Nachmittags haben wir mit der Gruppe verschiedene Formen der Bürgerbeteiligung und positive Effekte politischer Teilhabe besprochen. Hier teilten wir die Jugendlichen in kleinere Gruppen auf, um zu diesen Themen Nachforschungen anzustellen und danach die Ergebnisse zu präsentieren. Am Ende des Tages sprachen wir über das Ziel des Projektes, das vorsieht, dass die Gruppe ein eigenes Event zu einem selbst ausgesuchten Thema organisiert.
Donnerstag
Am Donnerstag sprachen wir über die Nutzung von Social Media, insbesondere über die Möglichkeiten von Instagram, als Werkzeug für politische Kampagnen. Der zweite Teil des Workshops unterschied sich in Inhalt und Methode vom ersten, da wir nun nicht mehr über politische Bildung diskutierten, sondern es hier um die Aneignung technischer Fähigkeiten ging.
Nach der Einführung in dieses Thema teilten wir die Jugendlichen wiederum in kleinere Gruppen auf. Jede Gruppe sollte sich ein Thema ihrer Wahl aussuchen und wir beschränkten die Bandbreite der Themen hier nicht. Zwei Gruppen entschieden sich für Umwelt- und Tierschutz (@animalnatureproject und @goodlifeanimals) und die dritte Gruppe für ausgewogene Ernährung (@millenial_food).
Nach unserer Pause setzten wir den Tag mit einer Vertiefung des Themas Instagram fort. Wir erklärten den Jugendlichen, wie man einen Business-Account auf Instagram eröffnet und sie die Bilder und Biographien entsprechend gestalten können, sowie worauf sie beim Aufbau des Profils achten müssen. Zentral war hier die inhaltliche und optische Konsistenz, weswegen wir der Gruppe zeigten, dass sie darauf achten müssen, das konkrete Ziel ihrer Kampagne nicht aus den Augen zu verlieren. Aus diesem Grund sollten sie sich auch Gedanken darüber machen, welche Zielgruppe sie ansprechen möchten.
Freitag
Am letzten Tag des Workshops setzten wir unsere gemeinsame Arbeit an dem visuellen und inhaltlichen Konzept der Instagram-Profile fort. Wir forderten die Jugendlichen dazu auf, sechs Bilder zu posten und in den Beschreibungen etwas zu ihrem Thema zu schreiben. Anschließend werteten wir die Ergebnisse aus und die Gruppen tauschten ihre Erfahrungen mit dieser Aufgabe aus.

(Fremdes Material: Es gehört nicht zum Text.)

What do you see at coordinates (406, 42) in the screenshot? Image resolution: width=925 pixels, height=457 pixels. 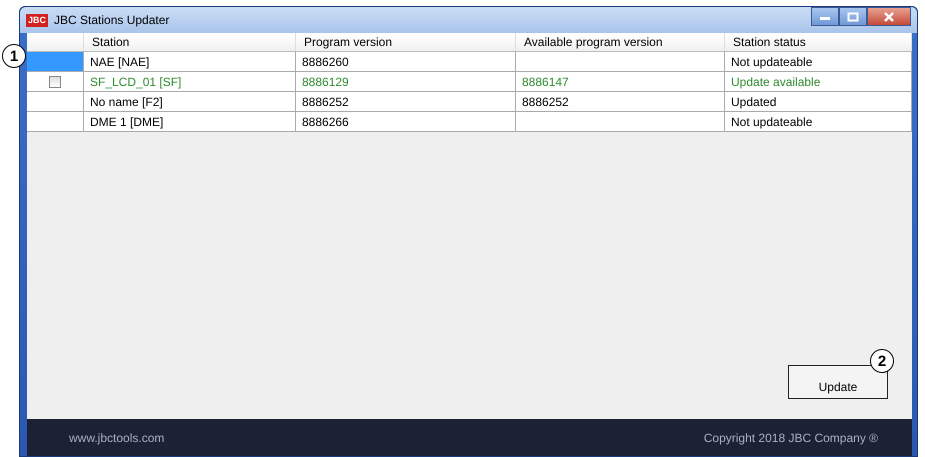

Zum Abschluss der Woche gaben wir der Gruppe Zeit sich Gedanken über eine mögliche eigene Kampagne zu machen. Sie diskutierte gemeinsam über verschiedene Themenbereiche und Konzepte, die in Frage kommen würden. Hier setzten die Jugendlichen im Diskussionsverlauf bereits ihre erlernten Techniken der Deliberation in die Praxis um.

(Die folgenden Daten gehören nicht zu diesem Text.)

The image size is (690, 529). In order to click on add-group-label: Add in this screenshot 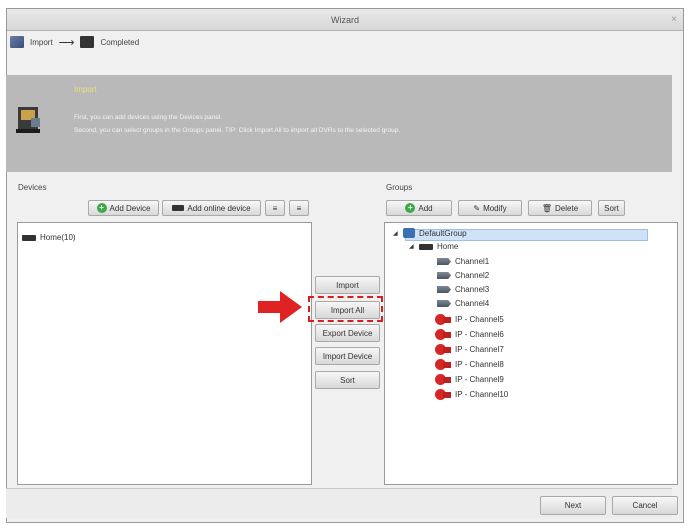, I will do `click(426, 208)`.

Am meisten Zuspruch fand die Idee, die Lage der Jugendlichen in Fürstenwalde zu thematisieren. Allerdings baten sie uns um mehr Zeit, weshalb wir noch keine konkreteren Pläne festlegten.
Der Workshop in Hirschluch hat bei allen Teilnehmenden das Verständnis für Demokratie erweitert und ihnen den Wert einer offenen und konstruktiven Diskussion dargestellt. Sie haben die Erfahrung gesammelt, dass es möglich ist, über verschiedenste Themen zu sprechen und eigene politische Meinungen zu vertreten, ohne andere persönlich anzugreifen. Der gesamten Gruppe wurden Fähigkeiten vermittelt, um produktiv Meinungen zu gesellschaftlichen Themen einzubringen und dass sowohl off- als auch online.